Kafka gewinnt dem natürlichen Material in seiner Arbeit neue Eigenschaften ab. Er akkumuliert es zu geometrischen Grundformen, die er durch das Aufstellen in der freien Landschaft monumentalisiert. Durch den künstlerischen Umwandlungsprozeß entsteht in seinen eigenen Worten "eine Existenz von eigener Lebenskraft mit einer Spur der menschlichen, durch eine geometrische Form markante Berührung". Das gestalterische Eingreifen des Künstlers, der menschliche Formwille ist also an den Objekten ablesbar. Dadurch führen sie für Kafka ein Eigenleben. Wenn auch ein passives: Die Formen stehen stumm in der Landschaft, und es liegt am Betrachter, sich mit ihnen auseinanderzusetzten. Er kann an ihnen vorbeigehen oder sie bewußt wahrnehmen und zu verstehen suchen. Ganz im Sinne der amerikanischen Land art der späten 70er Jahre intendiert Ivan Kafka mit seinen punktuellen Veränderungen der Landschaft die ästhetische Aufwertung des gesamten Umraumes. Seine Arbeiten besitzen insofern ein biologisches Leben, als sie dem Kreislauf von Entstehen und Vergehen unterliegen. Papier, Pflanzen und Schnee – alles Materialien, an denen der Zahn der Zeit nagt. Die Objekte werden förmlich weggewaschen, sie verdorren oder schmelzen. "Es bleibt also wieder der Ort, an dem man erneut beginnen kann", so benennt der Künstler die Konstante in diesem Prozeß.

In den 90er Jahren kombiniert Ivan Kafka Natur mit Artifiziellem, bringt natürliche Materialien in den Ausstellungsraum oder seriell gefertigte Industrieprodukte in die freie Natur.

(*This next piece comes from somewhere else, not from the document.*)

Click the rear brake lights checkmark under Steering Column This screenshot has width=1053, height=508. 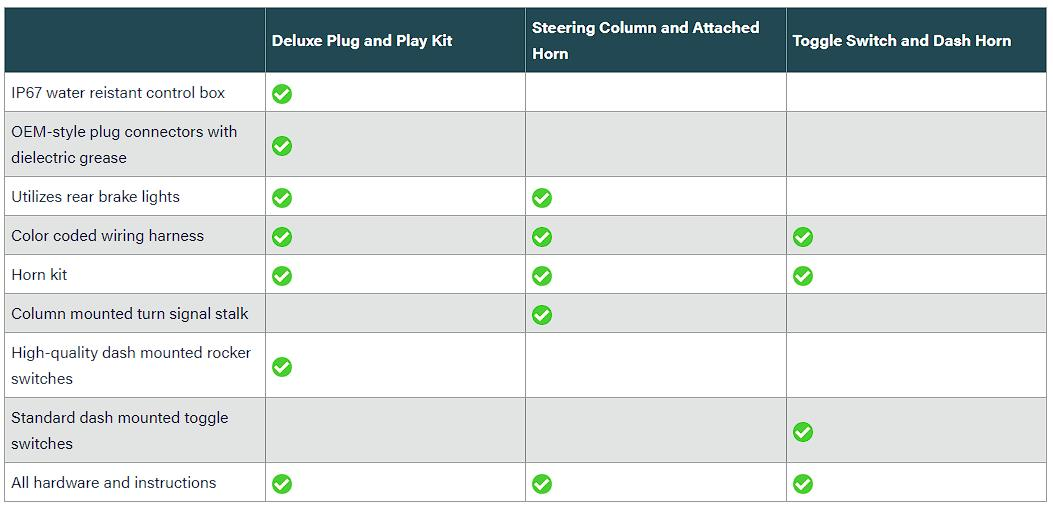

So häuft er in dem runden, weiß getünchten Kuppelraum des Klosters Plasy zwölf Tonnen Heu zum Berg Rip im Westen / Berg zum Herumgehen (1994) auf. Mit der knapp vier mal zehn Meter großen Halbkugel erweitert Kafka seine Kunst um eine weitere Dimension: den Geruch. Vergehen und Zerfall sind nicht nur zu sehen, sie steigen auch in die Nase. Im selben Jahr zeigt die South London Gallery die Installation Warnzeichen, freundlich. Zwischen blühende Sakura-Bäume sind dicht an dicht fast dreitausend Verkehrskegel gestellt und nehmen den ganzen Innenhof ein. Laßt Blumen sprechen. Blühende Natur verleiht den Gefahr- oder Warnsignalen die im Titel angesprochene angenehme Ausstrahlung. Die geradezu unüberschaubare Reihung verdeutlicht den Raum, den sie einschließen. Zugleich spielt Kafka mit der Farbwirkung: Die gestreiften Kegel verschmelzen zu einer irisierenden Oberfläche, einem zwischen Rot und Weiß changierenden Rasen.

Auch Von nirgends nirgendwohin gibt es in mehreren Ausführungen. 1993 hatte Kafka die Installation in Prag eingerichtet, mit der gleichen Arbeit war er im letzten Jahr auf der Biennale in Venedig vertreten. Über neunhundert Bogenpfeile aus Zedernholz, die parallel über- und hintereinander an weißen Fäden aufgehängt sind, bilden einen raumfüllenden, schwebenden Kubus. Ein schmaler Rand bleibt, um das Gebilde zu umrunden. Betrachtet man das Werk, schwankt der Eindruck zwischen Ruhe und Bewegung: Fügen sich einmal die horizontalen Pfeile mit den vertikalen Fäden zu einem festverwobenen Gefüge zusammen, so meint man ein anderes Mal das Standbild des Pfeilgewitters einer heftigen Bogenschlacht vor sich zu haben. Mit dieser Assoziation von Krieg traut man sich kaum an die Schmalseite der Installation, von der man die Pfeile direkt auf sich zufliegen sieht. Das Gefühl der Vergänglichkeit, das die Naturinstallationen von Ivan Kafka prägt, scheint von einer skeptischen Sicht auf den Lauf der Geschichte verdüstert. Wie ein Pfeil taucht der Mensch aus dem Nichts auf und verschwindet dorthin. Eine traurig-schöne Nihilistenphantasie. Und doch gibt es Hoffnung, ist nicht alles verloren. Die bunten Endstücke der Pfeile und das Spiel mit verschiedenen Materialien und Richtungen öffnen die Augen für die Schönheit von Farben und Formen. Was bleibt, ist der Ort, und an dem kann das Leben beginnen.